Follow-Up After Catheter Ablation of Papillary Muscles and Valve Cusps.

JACC Clin Electrophysiol 2019 10 28;5(10):1185-1196. Epub 2019 Aug 28.

University of Colorado, Section of Cardiac Electrophysiology, Division of Cardiology, Aurora, Colorado. Electronic address:

Objectives: The goal of this study was to determine the impact of catheter ablation in the region of papillary muscles (PMs) and valvular cusps (VC) on mitral, tricuspid, or aortic valve function.

Background: Ventricular arrhythmias arising from PMs and VCs often require extensive catheter ablation. Little is known regarding the risk of valve dysfunction after radiofrequency catheter ablation of such arrhythmias.

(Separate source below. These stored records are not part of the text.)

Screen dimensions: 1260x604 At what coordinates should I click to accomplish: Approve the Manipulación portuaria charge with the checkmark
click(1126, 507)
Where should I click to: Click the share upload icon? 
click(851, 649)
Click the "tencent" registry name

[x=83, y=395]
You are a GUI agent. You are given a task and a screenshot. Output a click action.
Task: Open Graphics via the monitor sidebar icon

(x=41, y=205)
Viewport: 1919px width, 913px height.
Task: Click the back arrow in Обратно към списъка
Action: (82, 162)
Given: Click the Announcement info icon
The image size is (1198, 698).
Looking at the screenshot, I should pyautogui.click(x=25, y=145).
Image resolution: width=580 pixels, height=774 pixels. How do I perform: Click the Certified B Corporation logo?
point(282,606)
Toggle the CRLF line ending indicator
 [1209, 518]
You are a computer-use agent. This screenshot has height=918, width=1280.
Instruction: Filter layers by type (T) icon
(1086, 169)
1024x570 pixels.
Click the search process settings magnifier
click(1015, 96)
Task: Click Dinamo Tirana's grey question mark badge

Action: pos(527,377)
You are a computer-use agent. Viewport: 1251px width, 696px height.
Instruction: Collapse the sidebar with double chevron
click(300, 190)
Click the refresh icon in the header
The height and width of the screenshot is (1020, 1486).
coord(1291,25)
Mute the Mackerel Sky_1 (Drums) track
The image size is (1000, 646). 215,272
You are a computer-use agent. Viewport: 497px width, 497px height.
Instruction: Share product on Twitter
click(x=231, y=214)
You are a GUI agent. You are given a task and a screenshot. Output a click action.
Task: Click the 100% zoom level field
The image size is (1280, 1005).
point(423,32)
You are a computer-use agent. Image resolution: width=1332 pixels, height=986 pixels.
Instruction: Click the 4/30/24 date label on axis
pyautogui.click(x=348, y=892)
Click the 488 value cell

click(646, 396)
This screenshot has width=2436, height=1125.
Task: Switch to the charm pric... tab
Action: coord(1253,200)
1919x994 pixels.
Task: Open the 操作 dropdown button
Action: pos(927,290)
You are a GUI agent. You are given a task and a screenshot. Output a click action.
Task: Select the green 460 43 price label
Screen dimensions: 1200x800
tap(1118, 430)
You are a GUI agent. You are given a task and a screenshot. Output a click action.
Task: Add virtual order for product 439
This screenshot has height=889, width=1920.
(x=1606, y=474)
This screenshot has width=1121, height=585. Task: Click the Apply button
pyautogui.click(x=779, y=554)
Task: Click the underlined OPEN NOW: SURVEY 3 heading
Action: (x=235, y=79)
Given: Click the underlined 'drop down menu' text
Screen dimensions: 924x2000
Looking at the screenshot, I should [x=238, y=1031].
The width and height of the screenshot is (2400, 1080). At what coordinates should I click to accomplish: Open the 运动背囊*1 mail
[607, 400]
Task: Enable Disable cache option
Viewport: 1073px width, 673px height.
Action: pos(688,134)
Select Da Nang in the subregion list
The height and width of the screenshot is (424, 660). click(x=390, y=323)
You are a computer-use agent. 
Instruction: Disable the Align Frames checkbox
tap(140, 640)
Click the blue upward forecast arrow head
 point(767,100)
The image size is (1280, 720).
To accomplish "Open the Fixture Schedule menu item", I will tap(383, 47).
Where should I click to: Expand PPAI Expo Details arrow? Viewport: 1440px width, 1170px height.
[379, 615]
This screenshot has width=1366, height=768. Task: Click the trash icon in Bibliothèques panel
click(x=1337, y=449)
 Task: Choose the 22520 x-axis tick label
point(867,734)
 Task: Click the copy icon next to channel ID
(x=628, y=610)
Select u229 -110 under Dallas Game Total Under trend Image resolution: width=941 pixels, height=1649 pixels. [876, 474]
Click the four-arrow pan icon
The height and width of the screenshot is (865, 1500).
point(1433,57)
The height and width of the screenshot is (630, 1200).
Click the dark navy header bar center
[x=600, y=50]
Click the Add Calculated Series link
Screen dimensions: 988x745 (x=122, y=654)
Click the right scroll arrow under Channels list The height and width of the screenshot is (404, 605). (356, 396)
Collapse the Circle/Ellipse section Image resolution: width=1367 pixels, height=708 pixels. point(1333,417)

Methods: A retrospective analysis was completed for 149 PM and VC VT/premature ventricular contraction (PVC) ablations from 2008 to 2018 at our institution. Patient and procedural details were collected for VT and PVC ablation cases involving PMs and VCs with available echocardiographic data pre-ablation and post-ablation (within 6 months). Degree of valvular regurgitation (VR) was graded from 0 (none) to 4 (severe), and significant valvular dysfunction was defined as a 2+ change in VR.

Results: Of 149 radiofrequency catheter ablation cases, there were 84 (56%) aortic valve cusp ablations, 60 (40%) left ventricular PM ablations, and 5 (3%) right ventricular PM ablations. There were no statistically significant differences between pre-ablation and post-ablation VR severity (p = 0.33). No patients had a 2+ grade change in VR severity when pre-ablation and post-ablation echocardiograms were compared. There were no significant sequelae requiring intervention in the post-ablation period. On follow-up of 36 ± 9 months, for those with a change in VR, the severity had improved to baseline or remained stable.

Conclusions: Despite often-times extensive ablation on and around valvular networks, risk of longstanding or permanent valvular dysfunction after VT/PVC ablation is rare.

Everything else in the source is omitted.